Quando i brutti sfidano i belli nelle vie di pietra
L’alba del sabato che precede il martedì grasso trova gli abitanti di Schignano già al lavoro. La vestizione delle maschere è un rituale molto lungo e preciso che inizia fin dall’alba, momento sacro in cui ogni partecipante si trasforma nel proprio personaggio. I Brut, i brutti, emergono dalle case con il volto coperto da maschere lignee dalle espressioni tormentate, spesso dure nei tratti o quantomeno tristi. Rappresentano gli ultimi della scala sociale: gli umili lavoratori dei campi, i muratori, gli allevatori, e soprattutto gli emigranti partiti alla ricerca di fortuna che portano con sé valigie consunte contenenti gli attrezzi del mestiere. I loro abiti sono rattoppati, i corpi coperti di fuliggine, e ai polsi tintinnano campanacci dal suono stridente e sgraziato. Si muovono con balzi improvvisi, cadute teatrali, saltelli disperati che mimano la fatica di una vita di stenti.
Di fronte a loro avanzano i Mascarùn, i belli, incarnazione dello sfarzo e dell’arroganza. I bei indossano delle maschere di legno che vengono scolpite a mano, dai tratti regolari e dai colori vivaci. Vestono abiti ricamati, pizzi e merletti, nastri colorati che svolazzano ad ogni passo, cappelli ornati di fiori e piume. Le loro campane di bronzo emettono suoni armoniosi, in netto contrasto con il frastuono dei brutti.
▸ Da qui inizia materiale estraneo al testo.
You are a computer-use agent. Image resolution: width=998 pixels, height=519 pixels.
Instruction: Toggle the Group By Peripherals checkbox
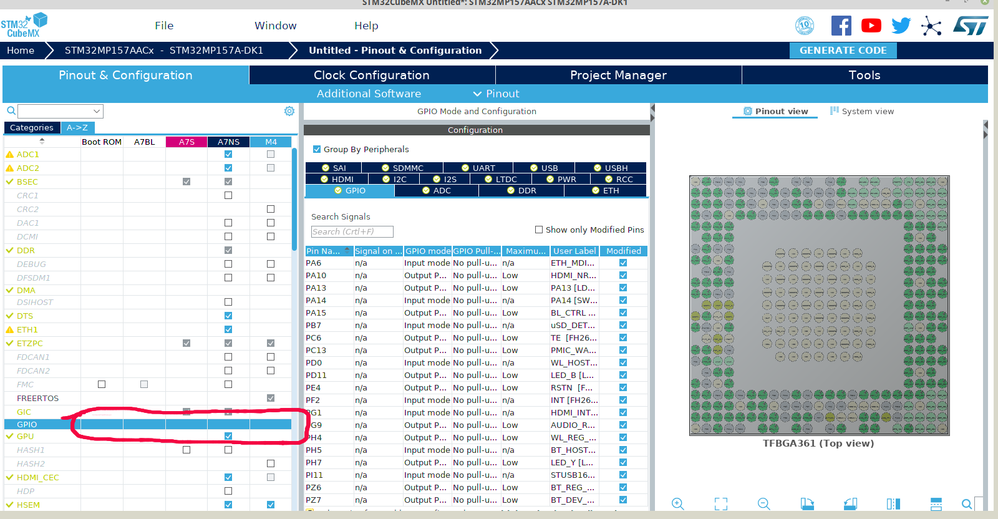click(x=316, y=149)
Camminano con lentezza studiata, il passo misurato di chi sa di essere osservato e ammirato, rappresentando coloro che sono partiti, emigrati in cerca di fortuna e riusciti nel loro intento.
Le maschere parlanti e i custodi silenziosi del rito
La piazza San Giovanni, nella frazione di Occagno, è il cuore pulsante della manifestazione. Qui, tra le case dai balconi fioriti e i vicoli lastricati, prende forma il corteo che attraverserà tutte le frazioni del comune. Ad aprire la sfilata sono i Sapeur, alla testa del corteo, figure inquietanti e primordiali. Con il volto dipinto di nero e abiti in pelle di pecora, i Sapeur, con tanto di ascia, sembrano emersi direttamente da un tempo remoto, quando la loro figura emergeva fortemente l’origine arcaica a stretto contatto con la natura. Portano altissimi cappelli di pelo, lunghissimi baffi e barbe nere, e un’ascia appoggiata sulla spalla. Il loro silenzio è assoluto, i loro sguardi imperscrutabili sorvegliano che il rito si compia secondo tradizione.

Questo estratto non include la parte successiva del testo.